Pas d'imposition au lieu de travail pour les résidents à la semaine

Beaucoup de Suisses habitent et travaillent la semaine à un endroit et rentrent le week-end ...
Pas d'imposition au lieu de travail pour les résidents à la semaine

Pas d'imposition au lieu de travail pour les résidents à la semaine

Photo: KEYSTONE/CHRISTIAN BEUTLER

Beaucoup de Suisses habitent et travaillent la semaine à un endroit et rentrent le week-end chez eux, dans un autre canton. L'ex-maire de Berne Alexander Tschäppät veut partager leur imposition entre ces deux lieux. Le Conseil fédéral y voit beaucoup d'inconvénients.

Le conseiller national a reçu pour sa motion des soutiens venant essentiellement de ses camarades socialistes.
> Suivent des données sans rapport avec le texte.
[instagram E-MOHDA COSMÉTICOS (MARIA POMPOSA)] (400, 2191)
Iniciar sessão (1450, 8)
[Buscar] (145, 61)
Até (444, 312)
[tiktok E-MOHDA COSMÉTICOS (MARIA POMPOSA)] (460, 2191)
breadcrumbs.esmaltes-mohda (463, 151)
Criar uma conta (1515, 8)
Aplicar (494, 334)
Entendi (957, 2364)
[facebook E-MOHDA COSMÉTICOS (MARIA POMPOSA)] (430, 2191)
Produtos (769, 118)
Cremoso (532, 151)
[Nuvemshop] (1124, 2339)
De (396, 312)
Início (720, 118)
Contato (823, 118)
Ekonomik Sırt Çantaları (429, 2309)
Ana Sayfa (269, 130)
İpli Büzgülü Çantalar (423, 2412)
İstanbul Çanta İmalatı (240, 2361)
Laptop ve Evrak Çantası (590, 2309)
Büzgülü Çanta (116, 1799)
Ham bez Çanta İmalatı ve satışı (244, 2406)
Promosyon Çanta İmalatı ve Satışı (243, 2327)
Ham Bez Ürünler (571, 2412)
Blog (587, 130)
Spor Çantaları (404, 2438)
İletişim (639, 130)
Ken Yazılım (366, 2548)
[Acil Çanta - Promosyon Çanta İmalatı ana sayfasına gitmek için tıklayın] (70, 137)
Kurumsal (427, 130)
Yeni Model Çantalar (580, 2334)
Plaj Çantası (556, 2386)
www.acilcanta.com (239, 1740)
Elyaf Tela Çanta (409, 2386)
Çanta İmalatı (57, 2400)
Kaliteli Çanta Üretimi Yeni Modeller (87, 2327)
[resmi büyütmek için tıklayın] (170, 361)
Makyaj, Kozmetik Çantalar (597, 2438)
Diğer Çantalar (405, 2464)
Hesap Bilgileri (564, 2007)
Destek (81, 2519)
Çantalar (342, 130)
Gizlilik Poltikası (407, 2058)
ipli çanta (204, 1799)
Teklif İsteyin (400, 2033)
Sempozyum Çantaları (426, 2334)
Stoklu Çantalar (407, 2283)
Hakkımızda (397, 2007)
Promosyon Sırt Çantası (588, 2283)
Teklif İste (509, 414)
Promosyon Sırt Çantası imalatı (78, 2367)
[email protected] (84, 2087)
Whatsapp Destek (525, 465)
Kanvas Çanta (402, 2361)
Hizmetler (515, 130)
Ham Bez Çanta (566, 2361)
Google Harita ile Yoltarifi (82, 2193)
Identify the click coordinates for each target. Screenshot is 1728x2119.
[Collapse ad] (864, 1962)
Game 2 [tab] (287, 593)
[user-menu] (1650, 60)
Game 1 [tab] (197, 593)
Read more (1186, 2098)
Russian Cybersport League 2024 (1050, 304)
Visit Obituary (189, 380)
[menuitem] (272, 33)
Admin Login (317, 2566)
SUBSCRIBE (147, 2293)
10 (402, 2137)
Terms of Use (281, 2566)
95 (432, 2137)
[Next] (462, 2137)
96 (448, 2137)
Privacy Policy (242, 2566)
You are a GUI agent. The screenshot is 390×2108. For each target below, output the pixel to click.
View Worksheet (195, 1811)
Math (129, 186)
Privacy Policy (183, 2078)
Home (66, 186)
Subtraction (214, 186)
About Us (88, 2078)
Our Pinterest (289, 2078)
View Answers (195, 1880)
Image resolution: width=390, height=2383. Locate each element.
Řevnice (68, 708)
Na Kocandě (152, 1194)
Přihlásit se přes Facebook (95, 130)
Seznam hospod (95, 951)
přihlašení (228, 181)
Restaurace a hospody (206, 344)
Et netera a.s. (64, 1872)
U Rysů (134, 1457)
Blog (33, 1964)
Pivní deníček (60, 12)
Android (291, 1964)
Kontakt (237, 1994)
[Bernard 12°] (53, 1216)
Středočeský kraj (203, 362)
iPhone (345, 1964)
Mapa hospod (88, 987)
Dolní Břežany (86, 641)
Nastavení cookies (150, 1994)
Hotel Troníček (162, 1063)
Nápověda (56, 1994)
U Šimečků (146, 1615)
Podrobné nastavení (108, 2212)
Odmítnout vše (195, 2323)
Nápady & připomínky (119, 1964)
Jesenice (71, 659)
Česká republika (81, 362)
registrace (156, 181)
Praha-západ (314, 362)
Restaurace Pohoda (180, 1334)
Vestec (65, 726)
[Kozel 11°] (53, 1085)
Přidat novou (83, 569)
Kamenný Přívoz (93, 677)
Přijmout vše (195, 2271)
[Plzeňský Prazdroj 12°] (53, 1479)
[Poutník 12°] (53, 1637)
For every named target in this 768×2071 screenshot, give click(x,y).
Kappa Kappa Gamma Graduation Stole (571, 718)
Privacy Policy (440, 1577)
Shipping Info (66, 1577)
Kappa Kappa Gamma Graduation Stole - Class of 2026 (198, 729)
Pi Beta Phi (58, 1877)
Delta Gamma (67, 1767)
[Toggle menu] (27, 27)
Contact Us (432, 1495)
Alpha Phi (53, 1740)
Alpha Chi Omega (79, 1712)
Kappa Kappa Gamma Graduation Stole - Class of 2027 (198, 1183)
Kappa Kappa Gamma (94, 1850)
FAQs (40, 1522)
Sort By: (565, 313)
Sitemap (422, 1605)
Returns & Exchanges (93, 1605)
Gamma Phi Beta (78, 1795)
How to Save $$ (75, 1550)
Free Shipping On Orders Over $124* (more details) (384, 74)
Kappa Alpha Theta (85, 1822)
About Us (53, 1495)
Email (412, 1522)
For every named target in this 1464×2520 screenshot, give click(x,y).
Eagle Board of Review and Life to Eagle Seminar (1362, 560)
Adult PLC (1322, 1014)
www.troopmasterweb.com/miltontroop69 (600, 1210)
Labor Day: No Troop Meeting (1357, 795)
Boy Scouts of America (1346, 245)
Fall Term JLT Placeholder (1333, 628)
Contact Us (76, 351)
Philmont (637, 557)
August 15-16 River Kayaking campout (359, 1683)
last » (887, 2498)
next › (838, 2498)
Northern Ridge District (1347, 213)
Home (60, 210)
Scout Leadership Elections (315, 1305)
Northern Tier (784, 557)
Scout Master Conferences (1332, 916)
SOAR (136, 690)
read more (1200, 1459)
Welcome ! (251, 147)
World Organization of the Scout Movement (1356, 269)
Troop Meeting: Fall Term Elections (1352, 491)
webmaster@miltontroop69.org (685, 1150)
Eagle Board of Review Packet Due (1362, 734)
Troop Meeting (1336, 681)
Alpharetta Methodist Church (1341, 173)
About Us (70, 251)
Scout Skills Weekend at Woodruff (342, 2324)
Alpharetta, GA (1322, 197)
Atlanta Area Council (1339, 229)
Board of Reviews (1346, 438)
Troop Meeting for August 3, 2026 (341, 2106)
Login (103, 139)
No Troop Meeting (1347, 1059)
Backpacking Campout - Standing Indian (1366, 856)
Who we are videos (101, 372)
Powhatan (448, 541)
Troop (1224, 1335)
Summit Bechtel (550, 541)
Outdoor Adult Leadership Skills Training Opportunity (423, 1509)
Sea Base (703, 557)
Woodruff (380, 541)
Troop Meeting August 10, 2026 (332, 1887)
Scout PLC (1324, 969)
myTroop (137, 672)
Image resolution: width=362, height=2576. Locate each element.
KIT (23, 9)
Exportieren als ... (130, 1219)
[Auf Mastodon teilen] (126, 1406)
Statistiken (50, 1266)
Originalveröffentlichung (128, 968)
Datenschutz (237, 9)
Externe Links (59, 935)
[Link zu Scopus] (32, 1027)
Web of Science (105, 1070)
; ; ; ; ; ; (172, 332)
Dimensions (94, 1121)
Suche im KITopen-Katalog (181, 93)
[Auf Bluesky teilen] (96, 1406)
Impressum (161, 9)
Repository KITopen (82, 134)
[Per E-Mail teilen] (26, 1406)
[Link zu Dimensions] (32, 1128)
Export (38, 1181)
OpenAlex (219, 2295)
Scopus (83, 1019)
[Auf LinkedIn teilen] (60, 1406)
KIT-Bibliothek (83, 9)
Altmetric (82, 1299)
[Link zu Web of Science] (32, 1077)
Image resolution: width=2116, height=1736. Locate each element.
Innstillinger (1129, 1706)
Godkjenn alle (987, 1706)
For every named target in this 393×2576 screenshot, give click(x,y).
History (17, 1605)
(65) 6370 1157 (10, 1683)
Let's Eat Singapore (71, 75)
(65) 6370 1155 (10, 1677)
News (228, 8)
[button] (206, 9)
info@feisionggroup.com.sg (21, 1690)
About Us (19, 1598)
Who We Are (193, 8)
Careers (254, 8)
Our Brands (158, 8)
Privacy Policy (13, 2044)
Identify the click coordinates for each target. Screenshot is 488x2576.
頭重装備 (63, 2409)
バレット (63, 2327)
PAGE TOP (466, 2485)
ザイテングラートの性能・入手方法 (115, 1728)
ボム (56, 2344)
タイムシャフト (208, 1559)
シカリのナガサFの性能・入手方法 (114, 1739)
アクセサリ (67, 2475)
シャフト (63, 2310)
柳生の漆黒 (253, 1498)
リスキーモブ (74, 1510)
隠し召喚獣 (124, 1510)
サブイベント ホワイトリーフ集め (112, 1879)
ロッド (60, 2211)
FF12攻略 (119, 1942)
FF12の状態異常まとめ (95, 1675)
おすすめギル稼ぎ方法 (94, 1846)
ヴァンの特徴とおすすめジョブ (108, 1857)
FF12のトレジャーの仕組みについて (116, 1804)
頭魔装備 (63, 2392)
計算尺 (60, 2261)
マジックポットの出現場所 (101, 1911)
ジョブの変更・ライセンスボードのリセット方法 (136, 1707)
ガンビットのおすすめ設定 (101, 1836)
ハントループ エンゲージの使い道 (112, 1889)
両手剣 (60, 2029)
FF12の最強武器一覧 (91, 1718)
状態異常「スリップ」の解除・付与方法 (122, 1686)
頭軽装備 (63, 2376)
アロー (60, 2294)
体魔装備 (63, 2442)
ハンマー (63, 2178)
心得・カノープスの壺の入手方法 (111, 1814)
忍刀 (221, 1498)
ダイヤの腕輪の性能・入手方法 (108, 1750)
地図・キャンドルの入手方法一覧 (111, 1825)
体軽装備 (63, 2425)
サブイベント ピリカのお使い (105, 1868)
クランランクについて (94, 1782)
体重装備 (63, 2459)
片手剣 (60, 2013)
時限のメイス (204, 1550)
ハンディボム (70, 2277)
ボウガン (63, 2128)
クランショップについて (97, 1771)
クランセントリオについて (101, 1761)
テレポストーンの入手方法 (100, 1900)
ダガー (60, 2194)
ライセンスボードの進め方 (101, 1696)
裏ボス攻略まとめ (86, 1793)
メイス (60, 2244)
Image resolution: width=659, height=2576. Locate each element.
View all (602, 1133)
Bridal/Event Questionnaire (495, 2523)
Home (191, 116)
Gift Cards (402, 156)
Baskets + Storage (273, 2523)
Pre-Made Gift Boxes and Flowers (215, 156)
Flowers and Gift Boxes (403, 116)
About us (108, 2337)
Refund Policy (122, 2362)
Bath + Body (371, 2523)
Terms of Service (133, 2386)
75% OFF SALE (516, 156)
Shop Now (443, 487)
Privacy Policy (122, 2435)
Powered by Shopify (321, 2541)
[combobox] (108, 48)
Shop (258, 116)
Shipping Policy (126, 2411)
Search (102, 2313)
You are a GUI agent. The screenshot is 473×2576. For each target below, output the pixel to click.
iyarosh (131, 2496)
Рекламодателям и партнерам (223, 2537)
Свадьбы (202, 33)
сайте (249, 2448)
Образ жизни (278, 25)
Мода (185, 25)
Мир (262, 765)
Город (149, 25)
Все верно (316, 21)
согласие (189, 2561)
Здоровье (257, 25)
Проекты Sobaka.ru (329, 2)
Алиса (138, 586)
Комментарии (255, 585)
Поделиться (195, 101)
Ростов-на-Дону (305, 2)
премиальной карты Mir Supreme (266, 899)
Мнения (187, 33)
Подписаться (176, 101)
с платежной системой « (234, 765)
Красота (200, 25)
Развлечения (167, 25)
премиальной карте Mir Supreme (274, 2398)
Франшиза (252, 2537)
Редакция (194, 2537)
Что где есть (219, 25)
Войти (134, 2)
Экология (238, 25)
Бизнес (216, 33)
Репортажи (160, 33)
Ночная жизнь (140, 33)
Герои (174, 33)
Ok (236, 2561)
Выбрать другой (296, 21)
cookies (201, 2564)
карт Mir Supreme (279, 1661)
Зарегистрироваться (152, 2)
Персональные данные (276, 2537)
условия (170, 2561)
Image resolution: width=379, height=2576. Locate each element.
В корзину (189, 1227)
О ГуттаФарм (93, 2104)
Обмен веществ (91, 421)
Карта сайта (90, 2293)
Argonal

Quelques députés bourgeois figurent également parmi les signataires.

Les centres économiques, notamment les villes, comptent de nombreux 'résidents à la semaine', qui y utilisent l'infrastructure et des offres financées par la collectivité locale. Mais ces personnes paient leurs impôts à leur domicile principal, s'indigne Alexander Tschäppät qui les accusent d'optimisation fiscale et de renforcer la pénurie du logement dans les deux lieux.

Le motionnaire dénonce par ailleurs la procédure compliquée et coûteuse à laquelle sont astreintes les autorités pour vérifier régulièrement le domicile de ces personnes. Le socialiste demande que le lieu de résidence à la semaine soit automatiquement considéré comme un domicile fiscal secondaire. La répartition des impôts pourrait se faire selon un calcul simple ou de manière forfaitaire.

Quel centre de vie ?

Cette simplification du système fiscal, qui ne concernerait pas les pendulaires, ne saurait compenser d'autres inconvénients, fait valoir le Conseil fédéral dans sa réponse publiée jeudi. Les contribuables sont imposés à l'endroit où ils résident avec l'intention de s'établir durablement. Si les lieux de domicile et de travail divergent, le domicile fiscal est le lieu où le contribuable concentre ses intérêts vitaux.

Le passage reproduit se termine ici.